## RECORDS SHOWN:
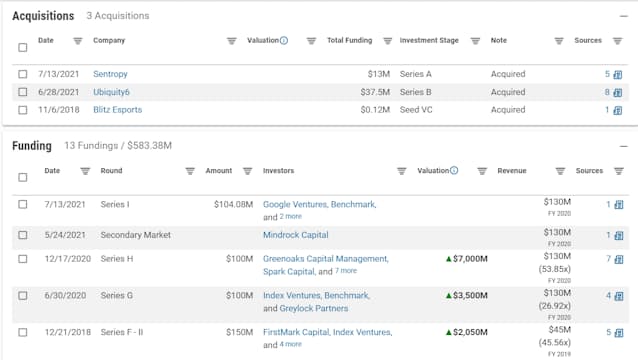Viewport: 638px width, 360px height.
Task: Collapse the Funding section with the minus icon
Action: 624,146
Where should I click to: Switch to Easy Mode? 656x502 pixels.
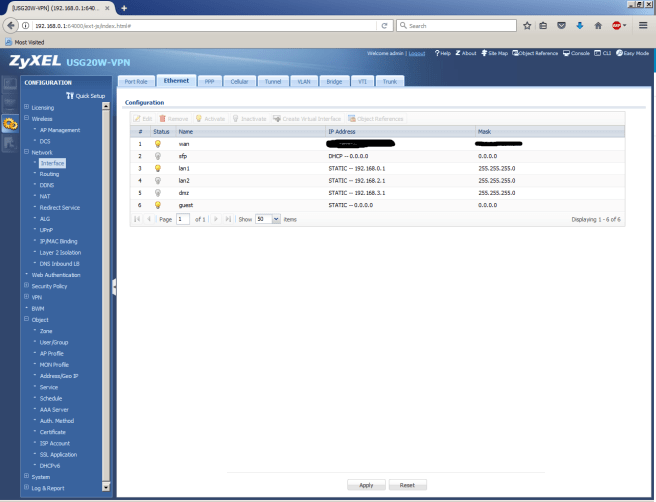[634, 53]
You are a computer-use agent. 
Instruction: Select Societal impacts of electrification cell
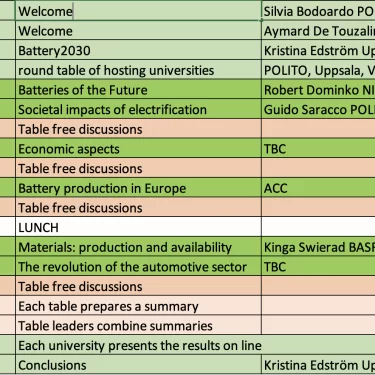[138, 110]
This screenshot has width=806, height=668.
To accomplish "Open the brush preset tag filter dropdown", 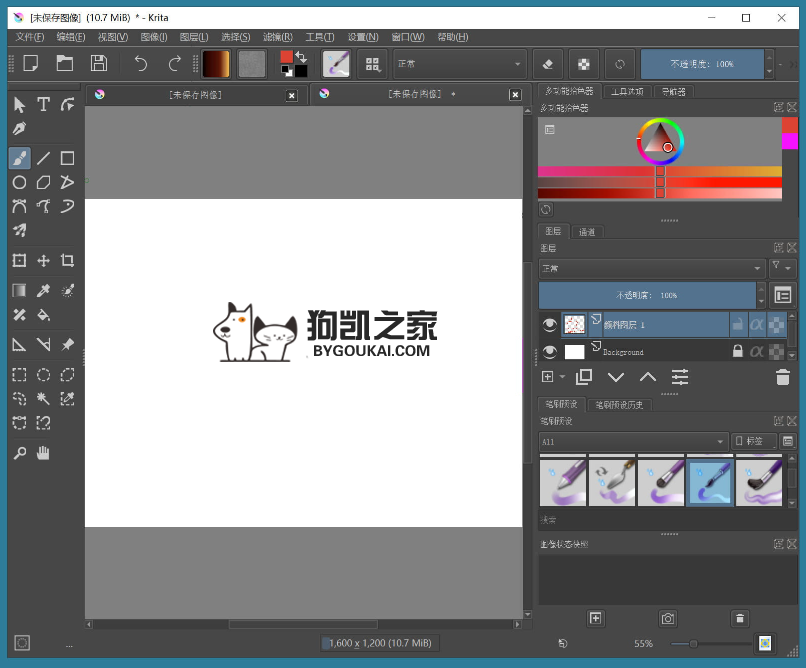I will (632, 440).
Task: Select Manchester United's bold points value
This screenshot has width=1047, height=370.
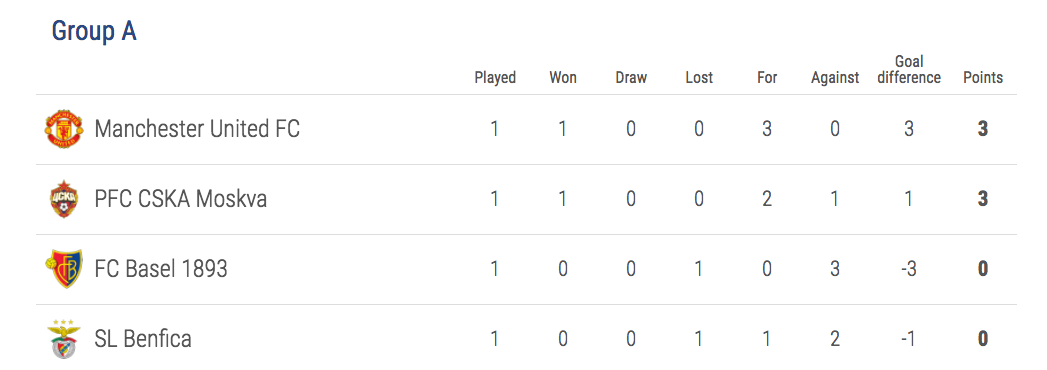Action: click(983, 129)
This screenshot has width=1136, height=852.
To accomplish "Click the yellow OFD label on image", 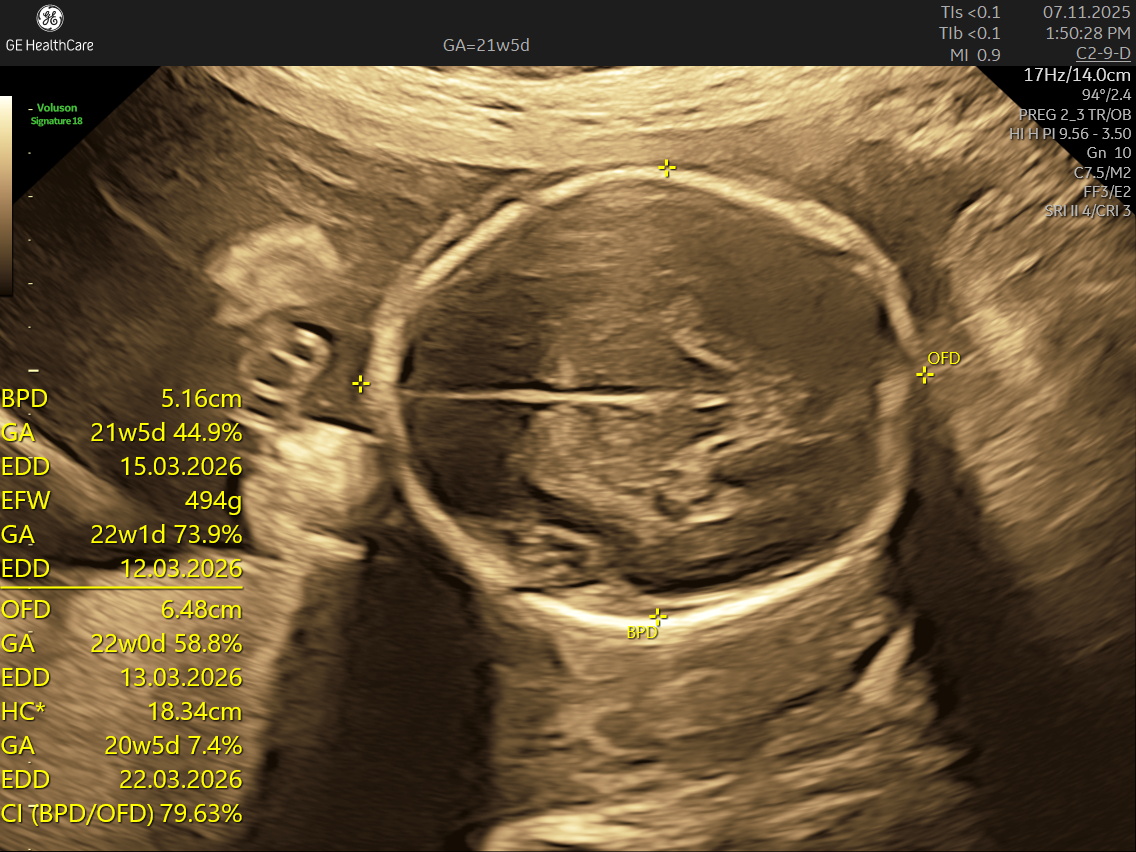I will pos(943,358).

## PROBLEM STATEMENT:
In the listing above, find the line containing "Where should I" and the line containing "This screenshot has width=806, height=668.", then return both of them and every line between, exactly, without pictures.

## EXERCISE OUTPUT:
Where should I click to: Switch to Easy Mode? 656x502 pixels.
[634, 53]
You are a computer-use agent. 
Instruction: Select Societal impacts of electrification cell
[138, 110]
This screenshot has width=806, height=668.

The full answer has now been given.